As discussed here when working with an rbd volumes it appears limits.read/write are not being translated into valid cgroup limits.

Steps to reproduce

  1. Setup a Ceph RBD backend
  2. Create a container and attach a rbd volume to it
  3. Set limits in the config file, in my example:
devices:
  maran-test:
    limits.read: 1MB
    limits.write: 1MB
    path: /mnt/external
    pool: default
    source: maran-test
    type: disk
  1. Expect to see blkio.throttle.write_bps_device or blkio.throttle.read_bps_device have some data, but they are empty.

Let me know how I can help with this.

stgraber commented 4 years ago

So I'm pretty confused as to how limits would actually ever have worked since @tomponline's rework of devices.

The issue is that the Start() function on the device is called prior to the container starting, this generates the list of needed mounts but doesn't mount anything yet. This in turn means that we don't know what device backs the source path yet and so can't ever compute the needed cgroup entries.

I suspect what we need to do is move the limit calculation to a PostHook, which then allows us to inspect the mounted disks. That PostHook should then return a RunConfig with the cgroup entries we expect and we can then have LXD apply them through LXC.

@tomponline does that sound right to you?

tomponline commented 4 years ago

@stgraber the cgroup settings are returned as part of run config by Start() and if being called as part of container start then the cgroup rules are translated into liblxc settings so they are applied when the container actually starts.

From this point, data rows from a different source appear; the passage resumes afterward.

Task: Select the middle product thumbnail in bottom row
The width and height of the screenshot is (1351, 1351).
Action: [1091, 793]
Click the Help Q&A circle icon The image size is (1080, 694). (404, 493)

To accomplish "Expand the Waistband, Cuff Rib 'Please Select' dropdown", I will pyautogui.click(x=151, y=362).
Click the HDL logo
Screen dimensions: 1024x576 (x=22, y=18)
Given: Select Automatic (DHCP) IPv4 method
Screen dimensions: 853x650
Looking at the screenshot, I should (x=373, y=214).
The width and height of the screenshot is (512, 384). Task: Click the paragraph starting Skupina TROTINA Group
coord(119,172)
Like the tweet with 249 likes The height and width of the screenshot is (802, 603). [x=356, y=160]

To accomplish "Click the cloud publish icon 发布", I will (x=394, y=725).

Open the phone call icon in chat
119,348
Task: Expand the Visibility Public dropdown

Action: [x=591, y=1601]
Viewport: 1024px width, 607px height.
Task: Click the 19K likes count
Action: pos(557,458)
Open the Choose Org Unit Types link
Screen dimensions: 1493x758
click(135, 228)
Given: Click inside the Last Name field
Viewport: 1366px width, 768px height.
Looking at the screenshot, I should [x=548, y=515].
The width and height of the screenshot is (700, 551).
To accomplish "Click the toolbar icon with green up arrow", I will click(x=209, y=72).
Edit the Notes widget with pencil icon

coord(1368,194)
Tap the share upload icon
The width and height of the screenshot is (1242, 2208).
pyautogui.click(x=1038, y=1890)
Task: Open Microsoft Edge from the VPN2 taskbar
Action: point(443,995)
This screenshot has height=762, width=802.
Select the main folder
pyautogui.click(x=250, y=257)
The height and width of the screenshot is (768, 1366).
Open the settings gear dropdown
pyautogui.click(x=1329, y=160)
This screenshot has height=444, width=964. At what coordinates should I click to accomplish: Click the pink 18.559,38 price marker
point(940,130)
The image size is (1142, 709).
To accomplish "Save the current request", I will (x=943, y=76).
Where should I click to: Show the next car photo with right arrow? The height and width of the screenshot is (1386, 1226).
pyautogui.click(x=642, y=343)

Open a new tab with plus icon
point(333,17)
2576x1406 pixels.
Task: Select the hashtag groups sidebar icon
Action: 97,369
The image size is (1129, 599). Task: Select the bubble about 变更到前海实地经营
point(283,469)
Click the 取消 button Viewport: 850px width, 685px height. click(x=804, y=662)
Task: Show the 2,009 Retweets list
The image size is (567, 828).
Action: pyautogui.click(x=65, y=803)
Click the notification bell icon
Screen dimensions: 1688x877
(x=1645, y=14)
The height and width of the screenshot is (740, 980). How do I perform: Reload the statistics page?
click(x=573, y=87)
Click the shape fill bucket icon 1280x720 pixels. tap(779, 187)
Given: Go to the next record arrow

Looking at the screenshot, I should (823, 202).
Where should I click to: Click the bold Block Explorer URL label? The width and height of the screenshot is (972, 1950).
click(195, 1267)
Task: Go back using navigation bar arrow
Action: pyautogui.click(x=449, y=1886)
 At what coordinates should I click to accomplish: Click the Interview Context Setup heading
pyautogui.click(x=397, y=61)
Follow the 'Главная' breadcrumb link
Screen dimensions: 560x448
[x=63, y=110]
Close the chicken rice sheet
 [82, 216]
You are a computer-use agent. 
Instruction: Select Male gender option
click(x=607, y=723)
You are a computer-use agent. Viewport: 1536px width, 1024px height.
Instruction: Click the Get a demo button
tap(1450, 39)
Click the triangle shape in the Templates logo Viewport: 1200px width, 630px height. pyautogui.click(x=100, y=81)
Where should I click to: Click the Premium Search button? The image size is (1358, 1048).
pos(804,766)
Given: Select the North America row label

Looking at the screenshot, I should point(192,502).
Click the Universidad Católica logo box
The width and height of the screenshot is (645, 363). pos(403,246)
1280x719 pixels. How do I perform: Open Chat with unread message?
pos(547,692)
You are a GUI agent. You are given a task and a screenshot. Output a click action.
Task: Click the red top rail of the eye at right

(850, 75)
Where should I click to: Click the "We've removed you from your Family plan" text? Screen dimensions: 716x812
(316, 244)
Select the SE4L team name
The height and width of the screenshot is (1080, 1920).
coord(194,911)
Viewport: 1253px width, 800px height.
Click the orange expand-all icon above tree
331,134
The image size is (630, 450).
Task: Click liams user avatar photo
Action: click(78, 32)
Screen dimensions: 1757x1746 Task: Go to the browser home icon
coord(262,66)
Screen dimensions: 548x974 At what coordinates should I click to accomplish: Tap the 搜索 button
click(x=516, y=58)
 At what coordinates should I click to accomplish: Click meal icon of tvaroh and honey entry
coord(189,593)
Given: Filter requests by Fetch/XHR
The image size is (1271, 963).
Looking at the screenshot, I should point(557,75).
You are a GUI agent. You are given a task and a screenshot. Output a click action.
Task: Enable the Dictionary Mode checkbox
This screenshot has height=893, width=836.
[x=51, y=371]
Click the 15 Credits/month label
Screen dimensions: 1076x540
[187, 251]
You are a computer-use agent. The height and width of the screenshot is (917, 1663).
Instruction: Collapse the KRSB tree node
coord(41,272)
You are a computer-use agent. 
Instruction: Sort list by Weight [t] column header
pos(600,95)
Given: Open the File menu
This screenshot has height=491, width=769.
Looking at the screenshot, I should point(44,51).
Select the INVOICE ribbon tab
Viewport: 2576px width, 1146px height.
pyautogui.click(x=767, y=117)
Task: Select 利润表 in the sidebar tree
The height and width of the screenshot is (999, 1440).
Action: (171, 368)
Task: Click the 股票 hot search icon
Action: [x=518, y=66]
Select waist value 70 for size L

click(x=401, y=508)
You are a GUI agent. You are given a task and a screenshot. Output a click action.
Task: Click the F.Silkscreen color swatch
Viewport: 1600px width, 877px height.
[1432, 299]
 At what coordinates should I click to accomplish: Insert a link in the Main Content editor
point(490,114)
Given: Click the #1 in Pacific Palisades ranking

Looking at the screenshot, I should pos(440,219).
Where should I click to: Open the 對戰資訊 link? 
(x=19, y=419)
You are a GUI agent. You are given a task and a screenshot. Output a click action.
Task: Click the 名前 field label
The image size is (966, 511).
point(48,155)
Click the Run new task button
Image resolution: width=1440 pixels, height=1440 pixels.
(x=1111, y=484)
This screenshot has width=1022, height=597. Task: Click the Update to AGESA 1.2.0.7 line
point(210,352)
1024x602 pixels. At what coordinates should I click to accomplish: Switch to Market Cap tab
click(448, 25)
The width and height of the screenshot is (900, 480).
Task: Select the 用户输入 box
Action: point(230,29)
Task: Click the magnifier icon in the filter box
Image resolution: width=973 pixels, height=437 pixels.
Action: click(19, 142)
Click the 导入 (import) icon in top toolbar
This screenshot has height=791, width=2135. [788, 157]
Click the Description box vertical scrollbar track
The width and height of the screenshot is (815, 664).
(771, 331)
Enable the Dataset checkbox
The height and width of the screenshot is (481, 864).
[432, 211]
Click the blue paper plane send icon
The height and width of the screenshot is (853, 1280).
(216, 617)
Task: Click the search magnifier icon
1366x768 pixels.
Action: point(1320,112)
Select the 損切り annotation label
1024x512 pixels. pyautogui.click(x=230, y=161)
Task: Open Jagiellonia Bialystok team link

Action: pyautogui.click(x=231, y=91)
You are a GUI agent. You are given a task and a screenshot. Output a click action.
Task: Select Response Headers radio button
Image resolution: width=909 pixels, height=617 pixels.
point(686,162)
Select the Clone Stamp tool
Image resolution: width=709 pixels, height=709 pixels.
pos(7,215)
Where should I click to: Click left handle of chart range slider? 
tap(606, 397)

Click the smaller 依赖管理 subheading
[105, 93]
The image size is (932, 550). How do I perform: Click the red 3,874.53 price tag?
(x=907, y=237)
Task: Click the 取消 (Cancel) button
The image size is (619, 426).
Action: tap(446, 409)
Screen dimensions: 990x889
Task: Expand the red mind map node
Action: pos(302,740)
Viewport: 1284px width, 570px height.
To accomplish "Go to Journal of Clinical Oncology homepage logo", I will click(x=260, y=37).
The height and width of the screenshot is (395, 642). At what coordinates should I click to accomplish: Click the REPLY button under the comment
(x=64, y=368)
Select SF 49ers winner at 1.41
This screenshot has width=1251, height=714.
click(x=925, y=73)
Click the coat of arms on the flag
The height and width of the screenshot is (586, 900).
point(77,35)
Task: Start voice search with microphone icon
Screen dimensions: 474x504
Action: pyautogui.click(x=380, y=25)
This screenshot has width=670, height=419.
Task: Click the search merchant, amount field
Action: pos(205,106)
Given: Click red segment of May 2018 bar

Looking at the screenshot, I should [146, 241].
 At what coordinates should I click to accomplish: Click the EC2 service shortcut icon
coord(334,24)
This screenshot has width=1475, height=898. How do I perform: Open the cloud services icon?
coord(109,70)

Here: https://github.com/lxc/lxd/blob/master/lxd/container_lxc.go#L2243-L2251 this is the same technique used for the actual mounts.

I'll take a look and check its working on other disk types to check its not specific to RBD.

stgraber commented 4 years ago

@tomponline the problem is that those rules cannot be generated until a mount entry exists and that mount entry won't exist until RunConfig is applied.

That's why I'm now adding a PostRunConfig which can be filed through PostHooks and get applied after the container has started.

This then allows us to resolve the mounts to block devices and figure out the limits.

stgraber commented 4 years ago

I've got a branch which does this now and that's fixed the limits for the root device here. There's still a problem resolving the mount for devices that are hotplugged though, so looking into those still.